Every PDF file contains a metadata section that stores information about the document. Here is what is typically included:
| Metadata Field | What It Reveals |
|---|---|
| Author | The name of the person or account that created the document |
| Creator Application | The software used (e.g., Microsoft Word, Adobe InDesign, Google Docs) |
| Producer | The PDF library or converter used |
| Creation Date | When the document was first created |
| Modification Date | When it was last changed |
| Title & Subject | Document title and subject fields (often auto-filled from the filename) |
| Keywords | Any keywords added to the document properties |
| Operating System | Revealed through the creator/producer fields |
This is just the standard metadata. PDF files can also contain much more.

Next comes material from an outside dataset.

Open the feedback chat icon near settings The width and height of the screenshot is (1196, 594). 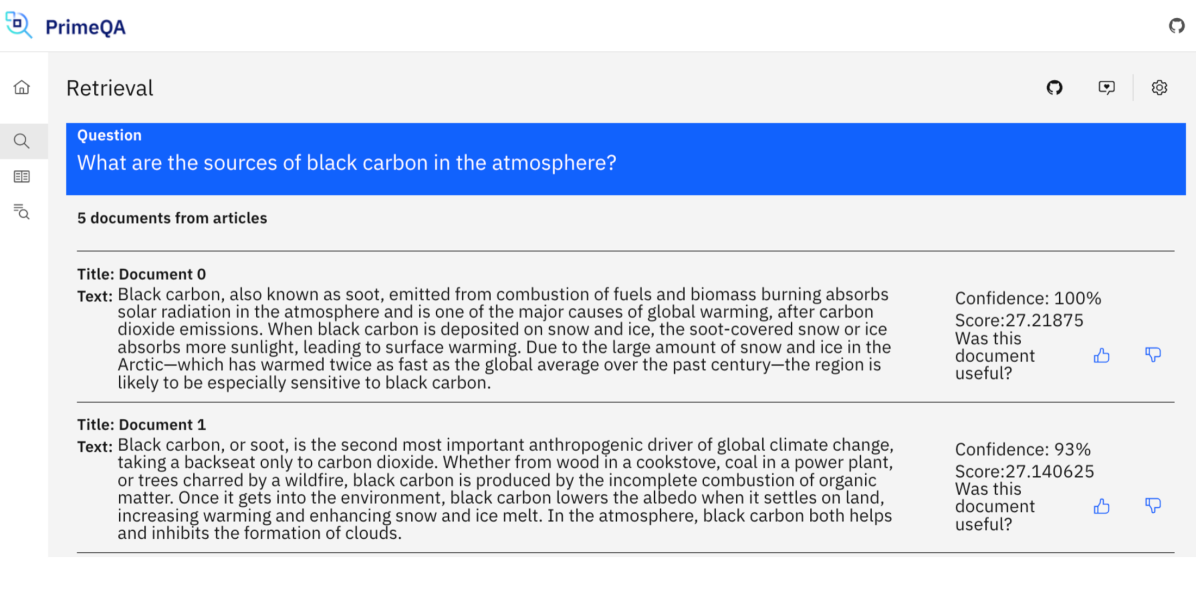click(1106, 88)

The Hidden Data You Might Not Know About
Embedded Image GPS Data
If your PDF contains photos taken on a phone or digital camera, those images may carry EXIF data — including GPS coordinates showing exactly where the photo was taken. When the image is embedded in a PDF, this location data often comes along with it.
Incremental Save History
PDFs use a format called incremental saves. When you edit a PDF, the changes are appended to the file rather than replacing the original content. This means previous versions of the document, including text that was edited or "deleted," may still be recoverable from the file data.
Redaction Failures
One of the most common metadata problems involves redaction. Many people "redact" sensitive text by placing a black rectangle over it. But the text underneath is often still present in the PDF data. Anyone with a basic PDF editor can remove the rectangle and read the original text.
Embedded File Paths
PDFs sometimes contain references to files on the creator's computer — full file system paths that can reveal usernames, folder structures, and internal network details.
JavaScript and Actions
PDFs can contain embedded JavaScript code and automated actions. While often used for legitimate form functionality, these can also be used to track when and where a document is opened.
Real-World Consequences
PDF metadata leaks have caused real embarrassment and security incidents:
- Government documents have exposed internal revision history and classified editing notes when metadata was not removed before public release.

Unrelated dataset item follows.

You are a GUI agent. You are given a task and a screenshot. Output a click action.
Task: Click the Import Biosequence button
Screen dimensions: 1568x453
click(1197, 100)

- Law firms have accidentally shared negotiation strategies and client information through PDF metadata in court filings.
- Research has shown that a significant percentage of publicly available PDFs from government and security agencies leak operating system and software version information through metadata.

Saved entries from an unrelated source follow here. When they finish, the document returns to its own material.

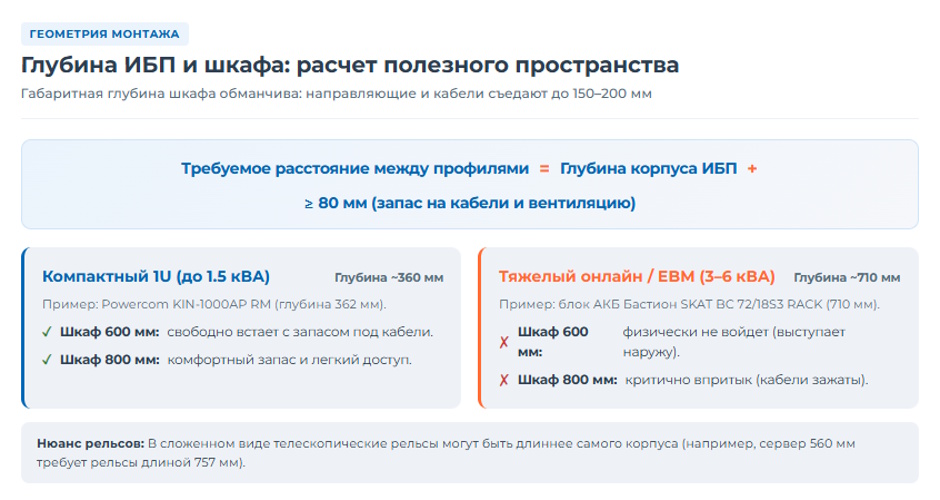Click the heading Глубина ИБП и шкафа
The width and height of the screenshot is (940, 500).
[350, 65]
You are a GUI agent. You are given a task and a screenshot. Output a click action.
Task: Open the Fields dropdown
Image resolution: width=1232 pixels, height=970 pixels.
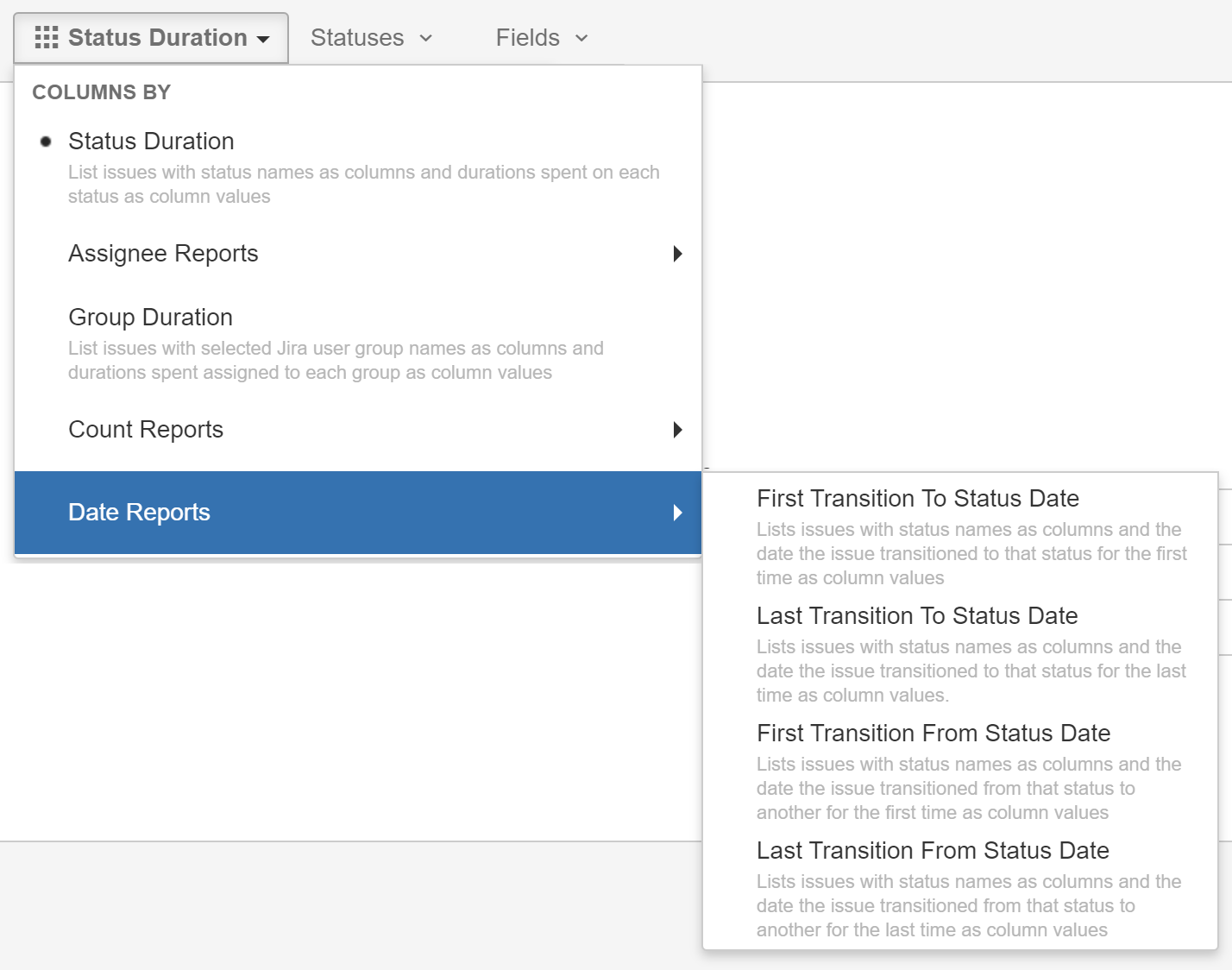[x=540, y=38]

- Businesses have revealed employee names, internal processes, and competitive information through document metadata shared with partners and clients.
Before sharing any PDF externally, treat metadata removal as a required step — not an optional one. Assume every PDF contains data you did not intend to share.
How to Check What Metadata Your PDFs Contain
You can inspect PDF metadata using several methods:
- Adobe Acrobat Reader: Go to File → Properties to see basic metadata fields.
- Mac Preview: Open the PDF, go to Tools → Show Inspector, and click the info tab.
- Right-click properties: On Windows, right-click the PDF file, select Properties, then the Details tab.
- Online PDF analysers: Various tools can extract full metadata — but be cautious about uploading sensitive documents to these services (see our article on PDF tool safety).
How to Remove Metadata From Your PDFs
There are several approaches to cleaning metadata from PDFs before sharing them:
Method 1: Re-process Through a Browser-Based Tool
When you run a PDF through a compression or conversion tool, much of the original metadata is stripped in the process. Compressing a PDF with PDFico rebuilds the file structure, which removes most embedded metadata without uploading your document to any server.
Method 2: Convert to Image and Back
For maximum metadata removal, convert your PDF to images using PDFico's PDF to Image tool, then convert those images back to a PDF using Image to PDF. This completely rebuilds the document from scratch, eliminating all hidden data. The trade-off is that text in the resulting PDF will not be selectable.
Method 3: Use Proper Redaction Tools
If you need to redact text, never just cover it with a black box. Use a proper redaction tool that actually removes the underlying text data, not just covers it visually.
Method 4: Add a Watermark for Ownership
While not metadata removal, adding a visible watermark using PDFico's Watermark tool establishes ownership and can deter unauthorized sharing of your documents.
A Simple Metadata Hygiene Routine
Before sharing any PDF externally, follow this quick process:
- Check the properties — look at what metadata the file contains.
- Compress the file — running it through PDFico's compressor strips most metadata and reduces file size.
- Add protection if needed — password-protect the PDF for confidential documents.
- Verify before sending — check the properties one more time to confirm the metadata has been removed.
All of these steps can be done in your browser using PDFico's tools, without uploading your document to any server.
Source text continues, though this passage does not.